I have a potential project for my e-commerce where I want to allow users to upload images of their house exteriors and impaint awnings.
I have an example of interior decorating inpainting where I replaced a large floor-to-ceiling window with a mirror, and the result was pretty impressive using NB Pro from nearly a year ago.
Locally hostable? For my money I'd argue Flux.2 Klein but Qwen-Edit still puts in the work.
I do agree, however, that the Flux2 family is the SoTA at the moment. Running locally via something like Comfy gets incredible results.
If you want real precision (especially for complex polygonal masks), or if you’re concerned about image degradation over multiple edit rounds, you'll slam against the limitations of those approaches.
Even with SOTA proprietary models, repeatedly editing and re-uploading an image is like making a copy of a copy of a VHS tape: you're gonna see subtle color shifts and quality loss steadily accumulate.
At that point, you either need to put in the manual work in something like Photoshop (bringing elements in as layers and masking them properly) or, as you mentioned, use a model or workflow that properly supports masking.
So you're saying that, if I can calculate from the picture the position (height, inclination and such), and I can render the model (should be doable) for that height and angle, my best course of action could be to combine original + render and only at the end use a visual model? That could be interesting.
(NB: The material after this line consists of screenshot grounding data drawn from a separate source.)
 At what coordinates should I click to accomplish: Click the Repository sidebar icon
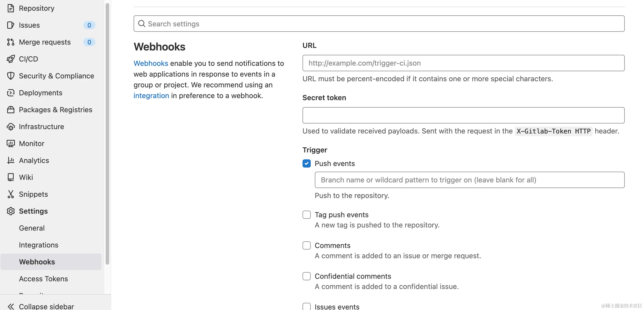click(11, 8)
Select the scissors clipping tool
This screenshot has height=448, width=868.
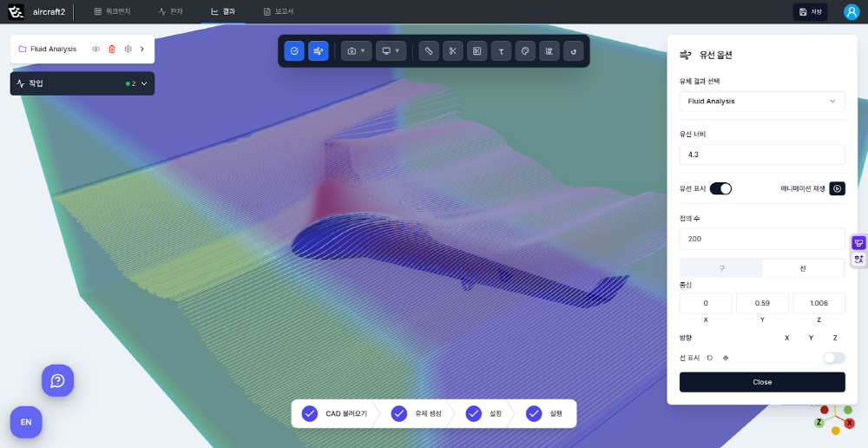(452, 51)
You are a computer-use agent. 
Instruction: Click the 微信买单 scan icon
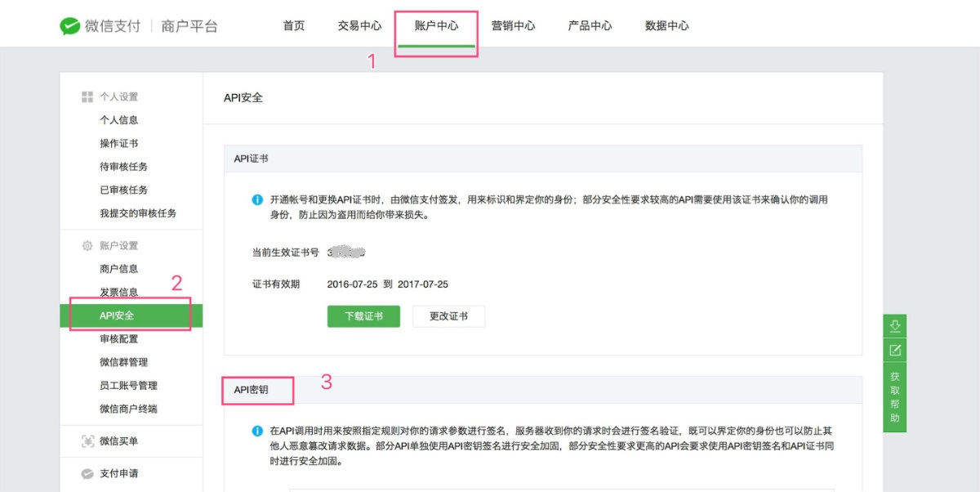pos(87,441)
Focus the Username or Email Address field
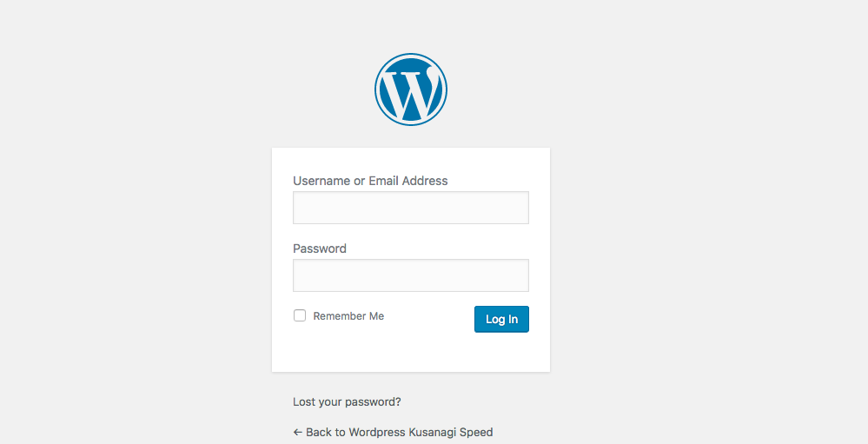 [x=411, y=208]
This idea rests on the assumption that my understanding of what "awnings" are is correct and matches your project, i.e. additive structures. In that case, your primary problem is adding pixels on top of the user image. Additive modifications are easy to pull off. Inpainting seems like overkill here; it's something that shines when you need to poke holes or replace some of the aspects of the original that is not covered by the part you're adding.
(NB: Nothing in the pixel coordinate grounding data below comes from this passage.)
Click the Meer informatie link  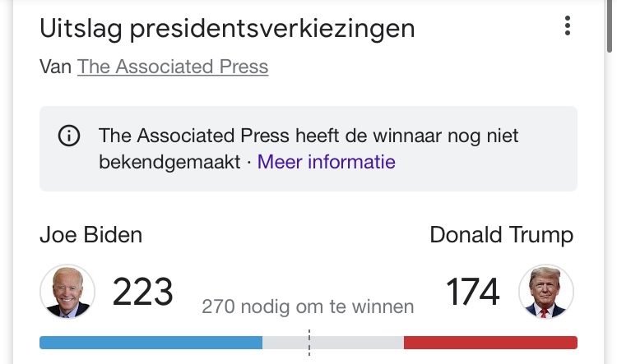coord(327,162)
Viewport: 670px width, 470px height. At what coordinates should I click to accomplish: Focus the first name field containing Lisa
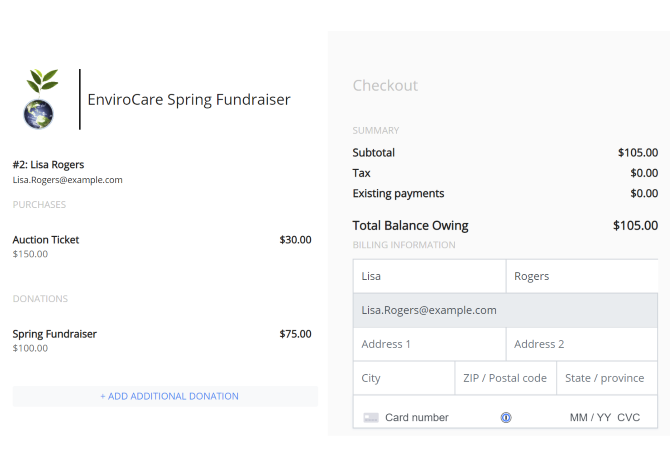429,276
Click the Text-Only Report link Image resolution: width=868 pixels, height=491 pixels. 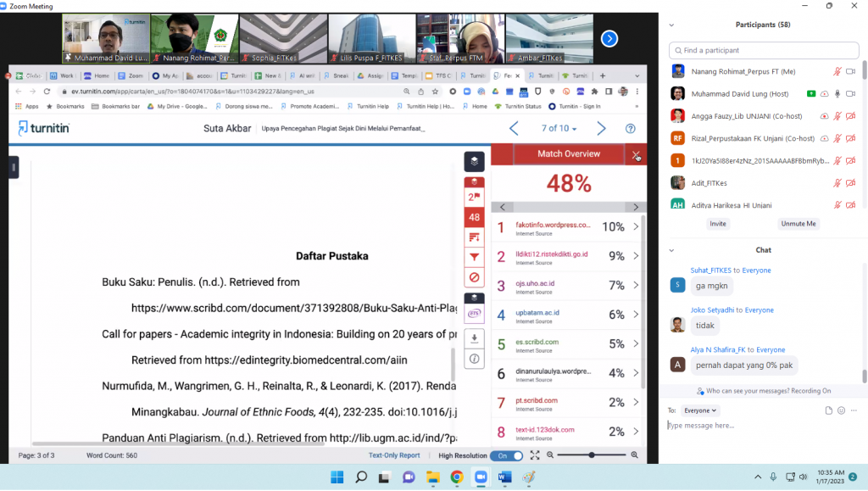tap(394, 455)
OTOH, it might still be that inpainting is your best bet for operational reasons - additive modification itself may not be a problem, but fixing lighting and shadows might, and current image generations models should handle this in stride.
(I say should because that's my expectation, but I never tested any of the current models on for ability to fix shadows that cover areas similar to the targeted modification, but lay beyond it. It might be that you'll still need a model and a transform estimate just to generate a shadow map as a hint for the model where it needs to act and how.)
Instead, you're supposed to upload it to the cloud and ask a big, multimodal frontier model to maybe please do the thing you want and nothing else.
(I'm counting only times I used generative editing options in my Galaxy phone - if I were to take your question literally, it would be "at least once every other day", simply due to rotating and cropping.)
Is it just me or is it weird seeing these clickbaity AI-generated taglines in an otherwise scientific work?
Apart from this, the text details amazing work. Congrats.
I think it is safe to say this is pretty far from a "scientific" work.
The weirdest thing was when the inpainting tool added strange people to an image. This singer was all decked out in tinsel and red, and the inpainting model added a grumpy old man in a top hat. I don't recall clicking the "Add creepy old man" button.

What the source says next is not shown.